As I stood there, these thoughts swirling through my head, it came to me that I had never seen Gen’s house. All my other friends – Jian, Zhen, Wang Fan and Al Lam – had lived in modest accommodation much like my own family. But Gen’s place wasn’t even an apartment. It was a house. And it was something else! It was already dark by the time I found it; with difficulty, I pushed open a gate which must have weighed more than I did. Then I followed a path up to the residence, its walls backlit by orange lights flickering in the gloom.

Eventually I arrived at the house itself. It was a single-storey property, the main section like a large head with broad shoulders, the surrounding wings like an arm on either side – a whole person in repose, stretching out. When I knocked at the door, it was solid and expensive: a perfectly finished black surface overlaying rich oak hardness. My knuckles thrummed but my hand barely made a sound.

I was about to try again when the door opened. In my mind’s eye I half expected a butler in a suit, a kind of awkward, stiff, comical creation, excessively formal, like the guy who worked for Bruce Wayne in the American Batman comic series, but instead I was confronted by a shiny-faced woman with dark, fluttering eyes. I knew straight away she was Gen’s mother. She was young-looking. She had softer features than Gen, but the eyes were the same, and she had the same thin lips. It threw me off balance for a few moments, for they were different and yet the resemblance was uncanny; it is strange to see someone you know looking out from the features of someone you have never met.

But the physical resemblance was where it ended. Whereas Gen’s face was always sombre and serious, almost as though it had considered carefully in advance what expression to wear, this woman’s face was lively, almost hypertensive; her eyes flickered and shone with a barely suppressed animation.

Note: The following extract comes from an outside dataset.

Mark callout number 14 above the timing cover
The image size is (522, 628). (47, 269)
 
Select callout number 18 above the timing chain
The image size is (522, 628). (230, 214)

‘So happy you have arrived. You must be Gen’s friend. Welcome to our home. Please come in. May I take your jacket?’

She fluttered and flustered around me, a warm, gentle but incessant breeze, and before I knew it she had removed my outer layer of clothing and floated me through a shadowy hallway into a dining room illuminated with gentle light. I could smell duck pancakes and pork dumplings (if my nose wasn’t deceiving me, and as a hungry teenager it rarely did). Gen’s mother hustled me to a seat at the same moment Gen stepped into the room. It was a further shock to see him out of his school uniform. He was wearing a loose-sleeved blue shirt and a pair of dark trousers, and his thick black hair had been tossed to one side. He looked almost relaxed. I remember thinking it suited him.

He strode up to me, kissing me on both cheeks. The gesture was casual, and at the same time sophisticated, European, and I almost dropped the bag I was carrying. I recovered my bearings and took out the cookies my grandmother had baked. I presented them to Gen’s mother. She tore open the paper and looked at them with an expression somewhere between shock and delight. She blinked back at me.

‘Wonderful,’ she said.

And then, in a fainter voice:

‘Truly wonderful.’

She seemed in that moment almost disorientated, blinking out at us, and Gen took the cookies from her hands, gently, almost the way one might retrieve sweets from a confused toddler.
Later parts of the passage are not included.